• STATED PROBLEM
Rewrite the records below, replacing "computer-use agent" with "GUI agent" wherever it occurs and leaving everything else unchanged.

** BEGIN **

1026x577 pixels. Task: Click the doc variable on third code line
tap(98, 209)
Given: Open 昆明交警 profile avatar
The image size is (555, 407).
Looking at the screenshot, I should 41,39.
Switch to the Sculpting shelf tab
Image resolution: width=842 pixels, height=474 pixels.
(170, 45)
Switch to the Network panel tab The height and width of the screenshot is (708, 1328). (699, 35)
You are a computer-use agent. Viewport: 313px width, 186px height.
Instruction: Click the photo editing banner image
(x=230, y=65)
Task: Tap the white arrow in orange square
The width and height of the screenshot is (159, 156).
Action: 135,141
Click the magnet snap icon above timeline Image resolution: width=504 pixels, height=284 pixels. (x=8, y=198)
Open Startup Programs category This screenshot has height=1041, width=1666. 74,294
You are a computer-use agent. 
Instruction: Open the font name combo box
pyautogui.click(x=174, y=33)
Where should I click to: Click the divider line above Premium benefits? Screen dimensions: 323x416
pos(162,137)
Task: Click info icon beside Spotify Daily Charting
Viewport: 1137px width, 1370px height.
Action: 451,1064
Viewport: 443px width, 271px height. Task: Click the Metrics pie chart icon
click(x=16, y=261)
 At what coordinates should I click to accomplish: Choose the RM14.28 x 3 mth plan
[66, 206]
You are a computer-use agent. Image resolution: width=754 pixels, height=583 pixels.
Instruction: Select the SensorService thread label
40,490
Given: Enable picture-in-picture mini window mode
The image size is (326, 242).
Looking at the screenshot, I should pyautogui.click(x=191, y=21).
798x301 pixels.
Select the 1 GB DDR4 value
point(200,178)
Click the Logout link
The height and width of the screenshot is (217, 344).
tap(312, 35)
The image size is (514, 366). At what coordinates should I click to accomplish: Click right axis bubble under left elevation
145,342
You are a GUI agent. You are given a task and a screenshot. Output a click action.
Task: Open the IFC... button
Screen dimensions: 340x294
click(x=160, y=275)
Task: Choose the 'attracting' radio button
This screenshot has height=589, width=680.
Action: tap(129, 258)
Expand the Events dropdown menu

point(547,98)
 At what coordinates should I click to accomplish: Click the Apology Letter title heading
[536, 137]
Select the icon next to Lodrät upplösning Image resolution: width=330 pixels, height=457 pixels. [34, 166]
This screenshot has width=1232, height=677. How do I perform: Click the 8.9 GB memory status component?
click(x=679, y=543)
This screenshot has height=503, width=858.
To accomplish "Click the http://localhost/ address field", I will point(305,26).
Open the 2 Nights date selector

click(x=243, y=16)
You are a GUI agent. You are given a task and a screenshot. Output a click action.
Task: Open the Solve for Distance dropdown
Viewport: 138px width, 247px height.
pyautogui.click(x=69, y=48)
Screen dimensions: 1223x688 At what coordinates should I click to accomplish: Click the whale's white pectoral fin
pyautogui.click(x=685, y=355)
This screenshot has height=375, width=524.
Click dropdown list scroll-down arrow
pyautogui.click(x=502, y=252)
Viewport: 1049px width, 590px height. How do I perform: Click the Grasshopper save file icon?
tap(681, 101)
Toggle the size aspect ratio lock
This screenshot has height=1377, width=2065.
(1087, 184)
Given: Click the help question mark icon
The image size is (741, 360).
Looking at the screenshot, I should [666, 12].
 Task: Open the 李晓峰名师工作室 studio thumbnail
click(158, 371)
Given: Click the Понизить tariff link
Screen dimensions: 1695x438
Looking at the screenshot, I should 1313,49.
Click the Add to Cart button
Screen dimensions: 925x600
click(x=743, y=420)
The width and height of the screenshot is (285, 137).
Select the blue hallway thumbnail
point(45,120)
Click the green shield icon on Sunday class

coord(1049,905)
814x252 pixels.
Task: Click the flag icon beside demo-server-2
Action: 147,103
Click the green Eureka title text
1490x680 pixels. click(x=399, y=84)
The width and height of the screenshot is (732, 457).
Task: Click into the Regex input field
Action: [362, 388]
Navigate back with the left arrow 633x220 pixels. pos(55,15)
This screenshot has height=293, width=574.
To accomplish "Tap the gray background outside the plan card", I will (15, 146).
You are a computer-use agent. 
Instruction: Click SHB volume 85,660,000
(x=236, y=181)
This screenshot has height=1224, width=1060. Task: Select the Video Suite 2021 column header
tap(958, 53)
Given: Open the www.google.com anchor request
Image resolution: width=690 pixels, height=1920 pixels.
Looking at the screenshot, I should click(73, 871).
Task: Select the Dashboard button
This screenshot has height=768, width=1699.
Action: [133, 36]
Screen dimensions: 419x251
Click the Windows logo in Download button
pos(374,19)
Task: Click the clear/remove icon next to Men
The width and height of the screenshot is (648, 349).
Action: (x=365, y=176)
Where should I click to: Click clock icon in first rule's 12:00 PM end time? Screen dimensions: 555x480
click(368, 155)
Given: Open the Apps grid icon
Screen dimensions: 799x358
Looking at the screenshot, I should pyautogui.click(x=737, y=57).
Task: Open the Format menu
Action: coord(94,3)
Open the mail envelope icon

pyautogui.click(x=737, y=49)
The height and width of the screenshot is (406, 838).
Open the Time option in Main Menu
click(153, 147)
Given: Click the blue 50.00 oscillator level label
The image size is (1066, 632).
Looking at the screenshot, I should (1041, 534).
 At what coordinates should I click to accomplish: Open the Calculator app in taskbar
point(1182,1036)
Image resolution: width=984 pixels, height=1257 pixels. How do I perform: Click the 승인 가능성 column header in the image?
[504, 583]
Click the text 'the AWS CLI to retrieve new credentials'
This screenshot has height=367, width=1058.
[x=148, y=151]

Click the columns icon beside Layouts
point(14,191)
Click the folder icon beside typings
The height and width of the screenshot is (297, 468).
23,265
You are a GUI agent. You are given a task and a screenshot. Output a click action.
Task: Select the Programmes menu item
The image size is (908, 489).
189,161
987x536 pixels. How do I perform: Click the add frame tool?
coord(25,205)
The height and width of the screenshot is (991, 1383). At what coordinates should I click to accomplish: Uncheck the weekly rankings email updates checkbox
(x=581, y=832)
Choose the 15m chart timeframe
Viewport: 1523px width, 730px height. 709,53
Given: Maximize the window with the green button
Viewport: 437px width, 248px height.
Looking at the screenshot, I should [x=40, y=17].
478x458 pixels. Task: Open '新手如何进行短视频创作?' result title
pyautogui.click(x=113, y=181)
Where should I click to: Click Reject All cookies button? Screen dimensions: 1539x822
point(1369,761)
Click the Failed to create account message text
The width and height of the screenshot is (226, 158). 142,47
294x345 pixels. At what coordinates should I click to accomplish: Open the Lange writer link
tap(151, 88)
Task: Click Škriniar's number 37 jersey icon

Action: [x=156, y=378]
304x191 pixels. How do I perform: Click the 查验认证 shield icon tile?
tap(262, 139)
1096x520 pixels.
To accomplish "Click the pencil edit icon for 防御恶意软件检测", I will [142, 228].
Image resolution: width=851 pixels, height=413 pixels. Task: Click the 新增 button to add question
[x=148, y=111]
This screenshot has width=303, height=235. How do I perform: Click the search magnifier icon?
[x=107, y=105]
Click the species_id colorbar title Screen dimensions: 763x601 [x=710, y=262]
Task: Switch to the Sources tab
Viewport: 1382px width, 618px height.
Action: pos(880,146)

** END **

• FINAL RESULT
1026x577 pixels. Task: Click the doc variable on third code line
tap(98, 209)
Given: Open 昆明交警 profile avatar
The image size is (555, 407).
Looking at the screenshot, I should 41,39.
Switch to the Sculpting shelf tab
Image resolution: width=842 pixels, height=474 pixels.
(170, 45)
Switch to the Network panel tab The height and width of the screenshot is (708, 1328). (699, 35)
You are a GUI agent. Viewport: 313px width, 186px height.
Instruction: Click the photo editing banner image
(x=230, y=65)
Task: Tap the white arrow in orange square
The width and height of the screenshot is (159, 156).
Action: 135,141
Click the magnet snap icon above timeline Image resolution: width=504 pixels, height=284 pixels. (x=8, y=198)
Open Startup Programs category This screenshot has height=1041, width=1666. 74,294
You are a GUI agent. 
Instruction: Open the font name combo box
pyautogui.click(x=174, y=33)
Where should I click to: Click the divider line above Premium benefits? Screen dimensions: 323x416
pos(162,137)
Task: Click info icon beside Spotify Daily Charting
Viewport: 1137px width, 1370px height.
Action: 451,1064
Viewport: 443px width, 271px height. Task: Click the Metrics pie chart icon
click(x=16, y=261)
 At what coordinates should I click to accomplish: Choose the RM14.28 x 3 mth plan
[66, 206]
You are a GUI agent. Image resolution: width=754 pixels, height=583 pixels.
Instruction: Select the SensorService thread label
40,490
Given: Enable picture-in-picture mini window mode
The image size is (326, 242).
Looking at the screenshot, I should pyautogui.click(x=191, y=21).
798x301 pixels.
Select the 1 GB DDR4 value
point(200,178)
Click the Logout link
The height and width of the screenshot is (217, 344).
tap(312, 35)
The image size is (514, 366). At what coordinates should I click to accomplish: Click right axis bubble under left elevation
145,342
You are a GUI agent. You are given a task and a screenshot. Output a click action.
Task: Open the IFC... button
Screen dimensions: 340x294
click(x=160, y=275)
Task: Choose the 'attracting' radio button
This screenshot has height=589, width=680.
Action: tap(129, 258)
Expand the Events dropdown menu

point(547,98)
 At what coordinates should I click to accomplish: Click the Apology Letter title heading
[536, 137]
Select the icon next to Lodrät upplösning Image resolution: width=330 pixels, height=457 pixels. [34, 166]
This screenshot has width=1232, height=677. How do I perform: Click the 8.9 GB memory status component?
click(x=679, y=543)
This screenshot has height=503, width=858.
To accomplish "Click the http://localhost/ address field", I will point(305,26).
Open the 2 Nights date selector

click(x=243, y=16)
You are a GUI agent. You are given a task and a screenshot. Output a click action.
Task: Open the Solve for Distance dropdown
Viewport: 138px width, 247px height.
pyautogui.click(x=69, y=48)
Screen dimensions: 1223x688 At what coordinates should I click to accomplish: Click the whale's white pectoral fin
pyautogui.click(x=685, y=355)
This screenshot has height=375, width=524.
Click dropdown list scroll-down arrow
pyautogui.click(x=502, y=252)
Viewport: 1049px width, 590px height. How do I perform: Click the Grasshopper save file icon?
tap(681, 101)
Toggle the size aspect ratio lock
This screenshot has height=1377, width=2065.
(1087, 184)
Given: Click the help question mark icon
The image size is (741, 360).
Looking at the screenshot, I should [666, 12].
 Task: Open the 李晓峰名师工作室 studio thumbnail
click(158, 371)
Given: Click the Понизить tariff link
Screen dimensions: 1695x438
Looking at the screenshot, I should 1313,49.
Click the Add to Cart button
Screen dimensions: 925x600
click(x=743, y=420)
The width and height of the screenshot is (285, 137).
Select the blue hallway thumbnail
point(45,120)
Click the green shield icon on Sunday class

coord(1049,905)
814x252 pixels.
Task: Click the flag icon beside demo-server-2
Action: 147,103
Click the green Eureka title text
1490x680 pixels. click(x=399, y=84)
The width and height of the screenshot is (732, 457).
Task: Click into the Regex input field
Action: [362, 388]
Navigate back with the left arrow 633x220 pixels. pos(55,15)
This screenshot has height=293, width=574.
To accomplish "Tap the gray background outside the plan card", I will (15, 146).
You are a GUI agent. 
Instruction: Click SHB volume 85,660,000
(x=236, y=181)
This screenshot has height=1224, width=1060. Task: Select the Video Suite 2021 column header
tap(958, 53)
Given: Open the www.google.com anchor request
Image resolution: width=690 pixels, height=1920 pixels.
Looking at the screenshot, I should click(73, 871).
Task: Select the Dashboard button
This screenshot has height=768, width=1699.
Action: [133, 36]
Screen dimensions: 419x251
Click the Windows logo in Download button
pos(374,19)
Task: Click the clear/remove icon next to Men
The width and height of the screenshot is (648, 349).
Action: (x=365, y=176)
Where should I click to: Click clock icon in first rule's 12:00 PM end time? Screen dimensions: 555x480
click(368, 155)
Given: Open the Apps grid icon
Screen dimensions: 799x358
Looking at the screenshot, I should pyautogui.click(x=737, y=57).
Task: Open the Format menu
Action: coord(94,3)
Open the mail envelope icon

pyautogui.click(x=737, y=49)
The height and width of the screenshot is (406, 838).
Open the Time option in Main Menu
click(153, 147)
Given: Click the blue 50.00 oscillator level label
The image size is (1066, 632).
Looking at the screenshot, I should (1041, 534).
 At what coordinates should I click to accomplish: Open the Calculator app in taskbar
point(1182,1036)
Image resolution: width=984 pixels, height=1257 pixels. How do I perform: Click the 승인 가능성 column header in the image?
[504, 583]
Click the text 'the AWS CLI to retrieve new credentials'
This screenshot has height=367, width=1058.
[x=148, y=151]

Click the columns icon beside Layouts
point(14,191)
Click the folder icon beside typings
The height and width of the screenshot is (297, 468).
23,265
You are a GUI agent. You are given a task and a screenshot. Output a click action.
Task: Select the Programmes menu item
The image size is (908, 489).
189,161
987x536 pixels. How do I perform: Click the add frame tool?
coord(25,205)
The height and width of the screenshot is (991, 1383). At what coordinates should I click to accomplish: Uncheck the weekly rankings email updates checkbox
(x=581, y=832)
Choose the 15m chart timeframe
Viewport: 1523px width, 730px height. 709,53
Given: Maximize the window with the green button
Viewport: 437px width, 248px height.
Looking at the screenshot, I should [x=40, y=17].
478x458 pixels. Task: Open '新手如何进行短视频创作?' result title
pyautogui.click(x=113, y=181)
Where should I click to: Click Reject All cookies button? Screen dimensions: 1539x822
point(1369,761)
Click the Failed to create account message text
The width and height of the screenshot is (226, 158). 142,47
294x345 pixels. At what coordinates should I click to accomplish: Open the Lange writer link
tap(151, 88)
Task: Click Škriniar's number 37 jersey icon

Action: [x=156, y=378]
304x191 pixels. How do I perform: Click the 查验认证 shield icon tile?
tap(262, 139)
1096x520 pixels.
To accomplish "Click the pencil edit icon for 防御恶意软件检测", I will [142, 228].
Image resolution: width=851 pixels, height=413 pixels. Task: Click the 新增 button to add question
[x=148, y=111]
This screenshot has width=303, height=235. How do I perform: Click the search magnifier icon?
[x=107, y=105]
Click the species_id colorbar title Screen dimensions: 763x601 [x=710, y=262]
Task: Switch to the Sources tab
Viewport: 1382px width, 618px height.
Action: pos(880,146)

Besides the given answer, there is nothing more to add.